Consider a code fragment from Crossformer:
def forward(self, queries, keys, values):
B, L, H, E = queries.shape
_, S, _, D = values.shape
scale = self.scale or 1./sqrt(E)
scores = torch.einsum("blhe,bshe->bhls", queries, keys)
A = self.dropout(torch.softmax(scale * scores, dim=-1))
V = torch.einsum("bhls,bshd->blhd", A, values)
return V.contiguous()
I'm trying to accelerate it by replacing the naive calls with Flash Attention. For that, I did the following:
def forward(self, queries, keys, values):
# I'm not sure about the below - it's just a ChatGPT-assisted guess
# B represents the batch size.
# L is the sequence length for queries (or target sequence length).
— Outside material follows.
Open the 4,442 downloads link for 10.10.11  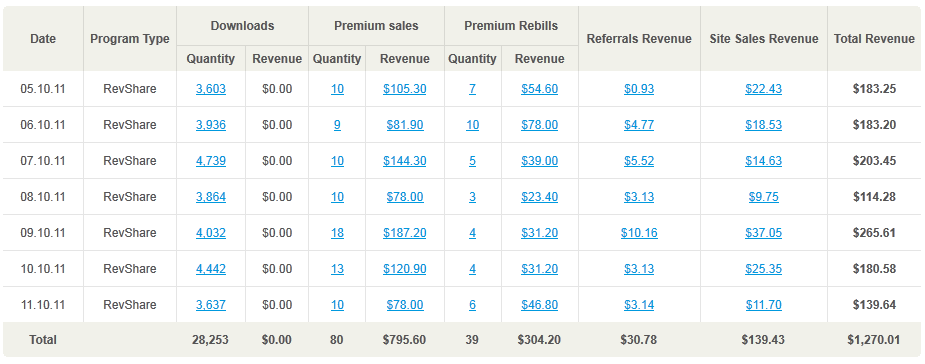[x=211, y=269]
# H is the number of attention heads.
# E is the depth (dimension) of each attention head for queries/keys.
# S is the sequence length for keys/values (or source sequence length).
# D is the depth (dimension) of each attention head for values.
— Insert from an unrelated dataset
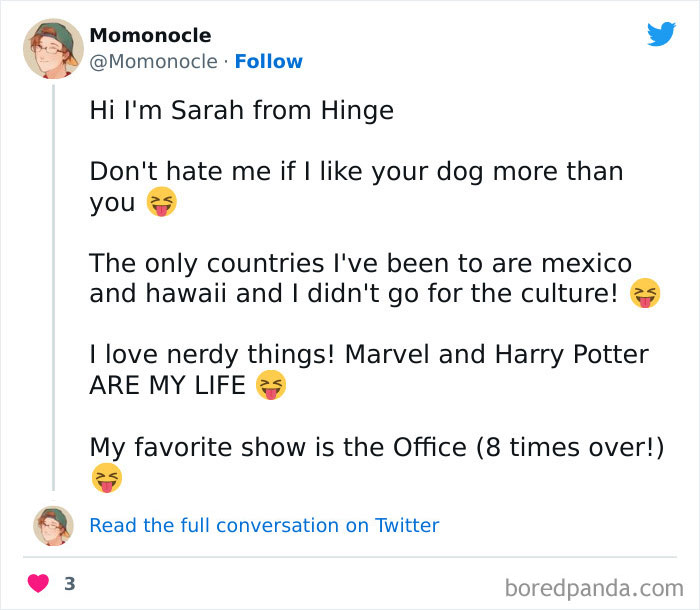Click the emoji after "for the culture!"
Image resolution: width=700 pixels, height=610 pixels.
[x=646, y=295]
B, L, H, E = queries.shape
_, S, _, D = values.shape
y = torch.nn.functional.scaled_dot_product_attention(
queries, keys, values, dropout_p=self.dropout_p if self.training else None)
y = y.contiguous()
return y
However, with the above code, I'm getting the following error:
RuntimeError: The size of tensor a (10) must match the size of tensor b (4) at
non-singleton dimension 1
The debugger shows me the following tensor sizes:
keys
: (2048, 4, 16, 32)queries
: (2048, 10, 16, 32)values
: (2048, 4, 16, 32)What am I missing in this change?
The sequence dimension must be at dimension -2
(see the documentation).
Thus you must transpose dimension 1 with dimension 2 in your case:
y = torch.nn.functional.scaled_dot_product_attention(
queries.transpose(1, 2),
keys.transpose(1, 2),
values.transpose(1, 2),
dropout_p=self.dropout_p if self.training else 0
).transpose(1, 2)
y = y.contiguous()
return y
Also remark that the dropout must be a number (0 when not applied).